2016 Mini Cooper Clubman S: Did Mini Really Just Make a Station Wagon?

2016 Mini Cooper Clubman S  | MSRP: $27,650 | Price as Tested: $32,550

Engine: 2.0L; 189 h.p.; 207 lb.-ft. | MPG: 22 city / 32 hwy


Features: 17” Vent Spoke Silver, Runflat Tires, Comfort Access Keyless Entry, Sport Seats, Heated Front Seats, Park Distance Control, Ambient Lighting, etc.

When my editor told me we’d be reviewing the new Mini Cooper Clubman, and tried to convince me it was a wagon – I definitely didn’t believe him. Mini has tried to make crossovers, convertibles and a couple other oddball things that aren’t actually Minis. I’ve never been a fan of them, because to me, a Mini is a Mini. Also, if you regularly read our reviews, you’ll know that I’m a big fan of station wagons, as I prefer their combination of utility and driving pleasure. So I was twice as skeptical – here’s a company that has had a few misses in the past, now taking on my favorite type of car.

Then it arrived – I immediately was impressed by the looks of this lengthened Cooper. Instead of looking like a mistake like other iterations of the Mini, this one looked basically like a long Mini. The car already looks great, so adding 17” in the middle actually doesn’t change the overall look that much. But oh does it change the utility! You now have a nice, usable backseat and a huge cargo area, especially if you fold the rear seats down.

An extra bonus for an enthusiast like me was that Mini supplied us with a 6-speed manual Cooper S version of the Clubman, so we got the 2.0-liter turbocharged engine shared with most small BMW’s these days.
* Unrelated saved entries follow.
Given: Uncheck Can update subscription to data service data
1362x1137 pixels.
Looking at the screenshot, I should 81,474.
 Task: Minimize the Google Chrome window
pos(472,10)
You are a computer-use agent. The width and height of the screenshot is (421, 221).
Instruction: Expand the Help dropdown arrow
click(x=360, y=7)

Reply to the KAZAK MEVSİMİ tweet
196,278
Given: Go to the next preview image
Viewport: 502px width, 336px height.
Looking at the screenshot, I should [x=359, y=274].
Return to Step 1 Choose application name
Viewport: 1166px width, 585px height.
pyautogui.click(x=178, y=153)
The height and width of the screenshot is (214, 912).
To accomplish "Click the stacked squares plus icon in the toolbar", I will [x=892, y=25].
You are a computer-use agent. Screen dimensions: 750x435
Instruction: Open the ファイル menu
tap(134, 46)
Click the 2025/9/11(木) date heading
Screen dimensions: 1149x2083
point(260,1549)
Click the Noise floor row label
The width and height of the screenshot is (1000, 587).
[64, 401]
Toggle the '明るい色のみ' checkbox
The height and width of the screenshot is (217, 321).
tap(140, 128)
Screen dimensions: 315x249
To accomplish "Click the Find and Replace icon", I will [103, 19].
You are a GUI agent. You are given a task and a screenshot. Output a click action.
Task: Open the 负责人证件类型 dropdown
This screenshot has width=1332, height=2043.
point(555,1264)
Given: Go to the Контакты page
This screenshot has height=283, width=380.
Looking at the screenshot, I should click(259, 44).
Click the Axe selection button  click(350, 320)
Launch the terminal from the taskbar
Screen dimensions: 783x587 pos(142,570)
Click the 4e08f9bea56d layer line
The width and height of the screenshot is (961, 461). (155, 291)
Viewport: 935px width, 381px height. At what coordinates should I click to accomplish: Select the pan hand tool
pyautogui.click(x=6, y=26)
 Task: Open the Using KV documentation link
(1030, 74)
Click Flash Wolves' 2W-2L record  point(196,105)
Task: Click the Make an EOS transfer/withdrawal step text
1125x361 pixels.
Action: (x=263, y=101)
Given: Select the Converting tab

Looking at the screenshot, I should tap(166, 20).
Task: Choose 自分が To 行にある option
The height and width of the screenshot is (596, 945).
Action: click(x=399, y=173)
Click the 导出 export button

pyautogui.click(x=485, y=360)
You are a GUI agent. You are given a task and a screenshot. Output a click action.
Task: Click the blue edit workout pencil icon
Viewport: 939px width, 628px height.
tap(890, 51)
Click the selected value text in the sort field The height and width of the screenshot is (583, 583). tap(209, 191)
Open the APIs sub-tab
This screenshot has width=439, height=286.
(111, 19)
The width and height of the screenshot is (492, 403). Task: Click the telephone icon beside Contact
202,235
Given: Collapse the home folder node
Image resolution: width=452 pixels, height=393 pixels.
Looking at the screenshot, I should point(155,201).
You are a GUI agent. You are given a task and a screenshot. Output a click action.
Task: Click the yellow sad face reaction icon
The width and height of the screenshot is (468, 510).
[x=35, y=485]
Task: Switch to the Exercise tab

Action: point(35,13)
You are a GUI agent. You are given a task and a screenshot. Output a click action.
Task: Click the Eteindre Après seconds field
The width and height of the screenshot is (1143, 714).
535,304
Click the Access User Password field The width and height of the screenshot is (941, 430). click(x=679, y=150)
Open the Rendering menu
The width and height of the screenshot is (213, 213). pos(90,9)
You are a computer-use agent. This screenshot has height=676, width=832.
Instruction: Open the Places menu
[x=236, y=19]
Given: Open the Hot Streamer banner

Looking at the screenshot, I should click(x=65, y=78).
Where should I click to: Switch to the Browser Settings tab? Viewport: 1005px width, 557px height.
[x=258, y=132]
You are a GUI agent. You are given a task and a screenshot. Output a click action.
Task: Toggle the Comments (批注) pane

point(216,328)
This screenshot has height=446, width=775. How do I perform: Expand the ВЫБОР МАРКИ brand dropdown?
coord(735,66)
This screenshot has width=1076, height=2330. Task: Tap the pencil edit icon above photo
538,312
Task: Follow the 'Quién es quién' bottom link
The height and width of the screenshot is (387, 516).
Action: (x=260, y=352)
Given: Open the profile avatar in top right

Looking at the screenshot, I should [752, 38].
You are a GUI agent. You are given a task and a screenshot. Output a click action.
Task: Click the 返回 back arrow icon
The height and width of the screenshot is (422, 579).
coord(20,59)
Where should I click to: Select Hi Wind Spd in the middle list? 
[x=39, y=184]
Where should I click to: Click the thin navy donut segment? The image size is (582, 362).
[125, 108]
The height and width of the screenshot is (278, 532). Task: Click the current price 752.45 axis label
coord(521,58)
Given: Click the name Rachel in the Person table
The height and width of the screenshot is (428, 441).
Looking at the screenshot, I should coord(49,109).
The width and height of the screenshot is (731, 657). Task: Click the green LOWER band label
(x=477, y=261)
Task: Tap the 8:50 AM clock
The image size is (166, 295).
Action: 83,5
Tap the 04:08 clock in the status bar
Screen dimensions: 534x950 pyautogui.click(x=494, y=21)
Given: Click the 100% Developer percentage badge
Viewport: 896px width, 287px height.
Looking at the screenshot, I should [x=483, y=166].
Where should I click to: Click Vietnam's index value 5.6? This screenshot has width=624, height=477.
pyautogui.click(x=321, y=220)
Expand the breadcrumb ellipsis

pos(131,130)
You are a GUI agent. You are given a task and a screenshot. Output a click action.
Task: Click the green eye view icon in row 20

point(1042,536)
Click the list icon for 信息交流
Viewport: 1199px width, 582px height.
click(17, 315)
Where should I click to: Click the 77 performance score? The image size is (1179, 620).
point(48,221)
For those that don’t know, Minis are built by BMW and it shows. Many of the systems function the same way, and the drivetrain is straight from a 3-series. However, you can’t get the current 3-series wagon in a manual transmission, so if you want a new manual wagon, your choices are quite limited.

Along with the powertrain, most of the technology and entertainment come straight from BMW too. The version of the iDrive system used here is simple and straightforward. You can get navigation and all sorts of other features, but there aren’t many options when it comes to safety-collision avoidance. That’s not to say the Mini isn’t safe; it has an excellent complement of airbags and has a very highly engineered crash structure to protect occupants. It just doesn’t come with a ton of active safety features, and that’s quite alright with us – it’s a car for driving, and it definitely does a good job of keeping you engaged with the road. It does, however, have available radar-cruise control and parking assist, neither of which were on our test car.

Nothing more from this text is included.